This image is taken from the Blessed Sacrament chapel at the Cathedral of Christ the King, Mullingar.
In today’s Gospel, John the Baptist is inviting us to look at Jesus, look closely. He calls Jesus the ‘lamb of God who takes away the sins of the world’. During each Mass before we receive Holy Communion we say these words and today we are invited to meditate on them more closely. What does it mean? The lamb is one who is sacrificed… the sins of the world are many, broken relationships with one another at every turn. The image of the Lamb to denote Christ has been a feature of Christian art from its earliest days, appearing in catacombs, frescoes and mosaics across the Christian world. Readers of the Gospel of John made associations between Jesus (identified by John the Baptist as the lamb) and the Passover lamb.

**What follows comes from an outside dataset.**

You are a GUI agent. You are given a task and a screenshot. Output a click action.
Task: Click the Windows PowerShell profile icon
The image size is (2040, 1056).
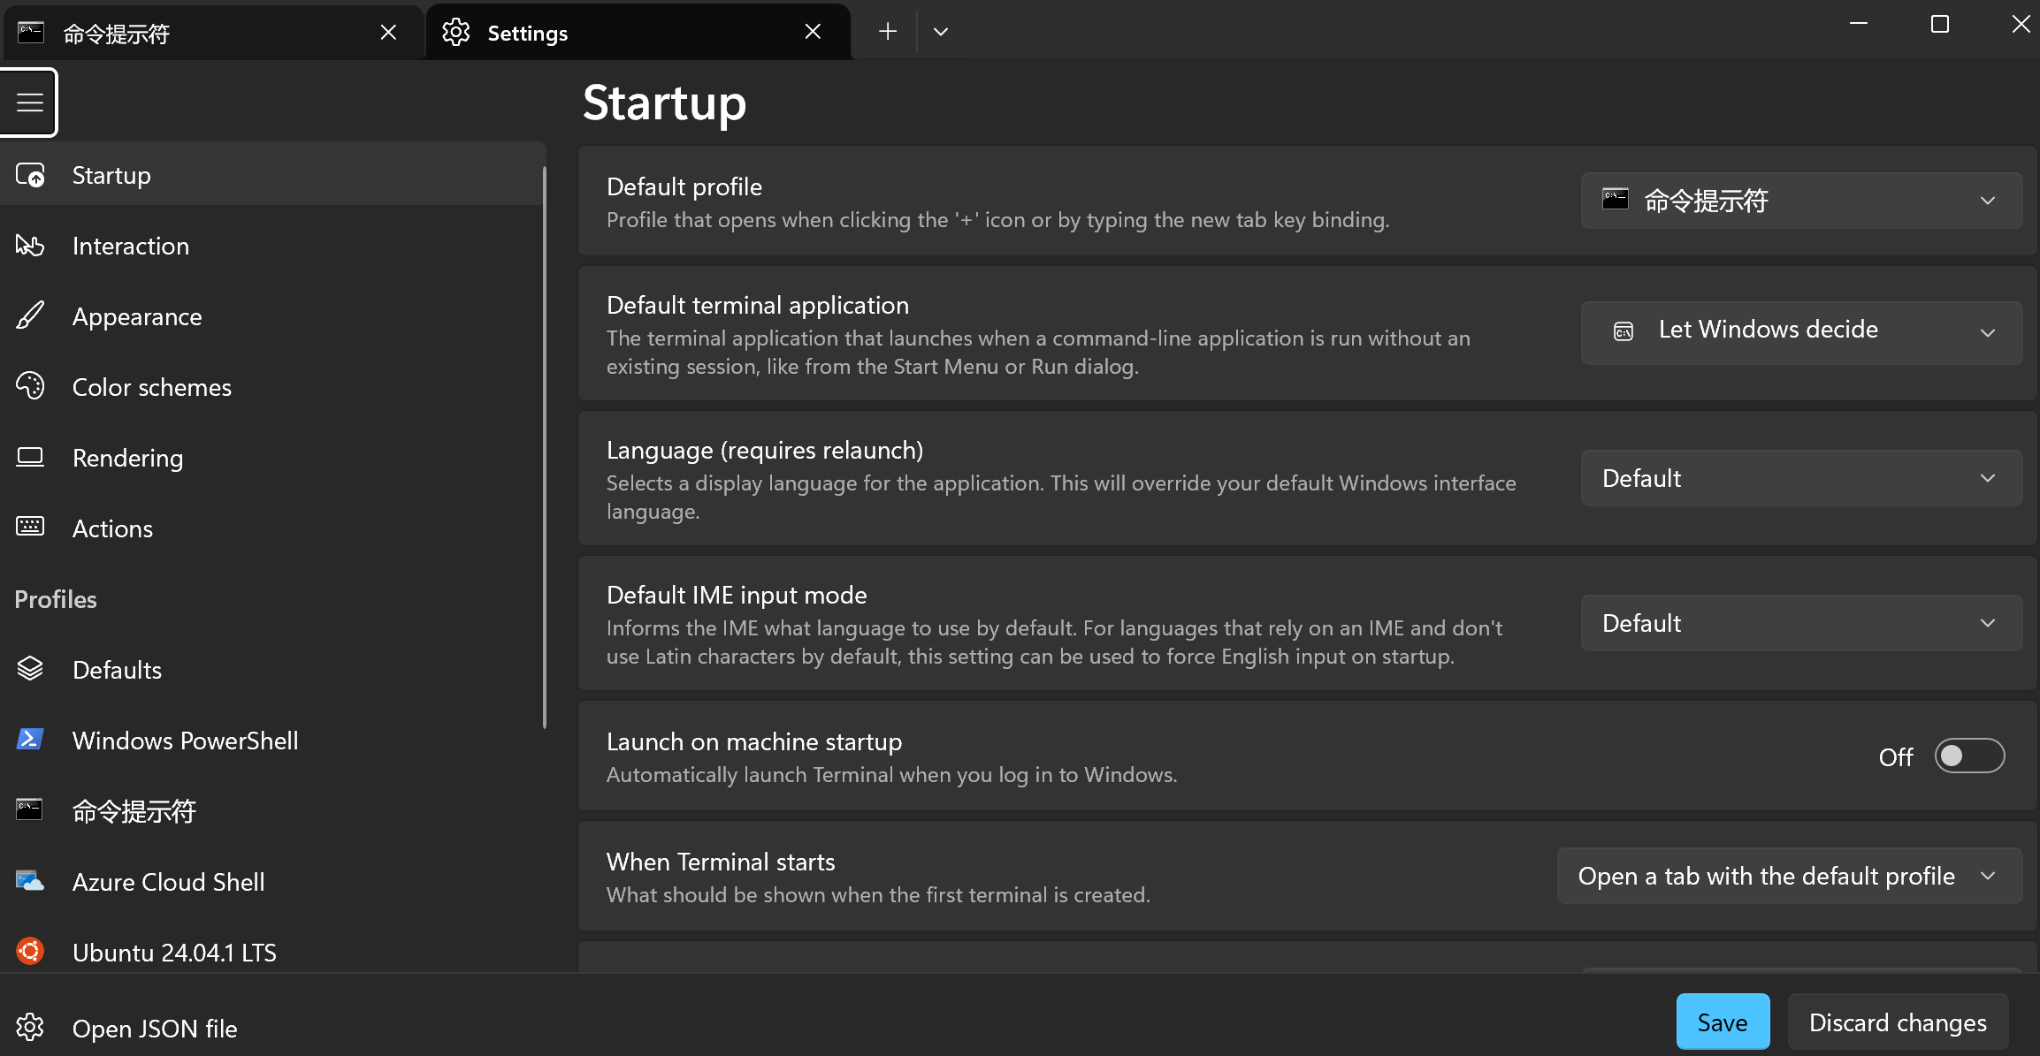click(30, 740)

Today we are asked to think especially of refugees and migrants and the sins committed against them. The treatment of these groups who are marginalised, exiled from their homes due to war, famine, drought, unemployment is often unjust and is part of what Pope Francis refers to as a culture of ‘slave labour’. These outcast groups are frequently treated with disrespect, racism, condemnation and resentment. How can we reconcile these situations?
Pope Francis’ message for today may guide us closer to understanding the message of John the Baptist in the Gospel:
‘Migrants and refugees are not pawns on the chessboard of humanity… A change of attitude towards migrants and refugees is needed on the part of everyone, moving away from attitudes of defensiveness and fear, indifference and marginalisation – all typical of a throwaway culture – towards attitudes based on a culture of encounter, the only culture capable of building a better, more just and fraternal world.’
In the marginalised can we see Jesus coming towards us and say: ‘Look, there is the lamb of God’?